Providers of corpora
Content may be imported in OpenMinTeD in the form of single documents or already packaged in the form of corpora, i.e. collections of single documents.
Corpora may come (upon bilateral agreements) from repositories of language resources, or discipline-specific repositories, or uploaded by users for processing with TDM applications.
If you wish to share corpora through OpenMinTeD, you will find more information here.
What types of corpora
Corpora in the OpenMinTeD framework refer mainly to collections of documents that will be used as mining source in the TDM process. If they are uploaded in OpenMinTeD, they may not necessarily be composed of scholarly works. Examples include reference corpora (i.e. corpora deemed representative of general language or a sublanguage usage), news corpora, collections of domain-specific texts, such as manuals, technical reports, etc., as well as annotated corpora, such as treebanks, morphologically tagged golden corpora etc.
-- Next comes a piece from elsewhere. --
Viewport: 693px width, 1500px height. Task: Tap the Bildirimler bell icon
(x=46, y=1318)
Nevertheless, in order to be mined they must follow the technical requirements that have been defined for corpora built through the OpenMinTeD mechanism1. Otherwise, they can be used (upon availability of the respective components/applications) for other objectives, such as training Machine Learning models, evaluating the performance of applications, etc.
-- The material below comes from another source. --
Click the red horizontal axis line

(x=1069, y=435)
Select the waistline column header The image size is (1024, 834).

Minimum requirements for corpora
If you want to share your corpus through OpenMinTeD, you must
- ensure that the single documents comprising the corpus adhere to the minimal level of the OpenMinTeD Interoperability specifications,
- describe the corpus with a metadata record compliant with the OMTD-SHARE schema, at least at the minimal level,
- prepare, package and register a zipped file with the contents (texts) of the corpus according to the instructions for uploading corpora.
1. In the case of single documents (publications) uploaded in the registry, the OpenMinTeD platform includes a mechanism for automatically generating corpora based on user criteria selected from a faceted view - more details are included in the Building corpora of scholarly content offered in OpenMinTeD. ↩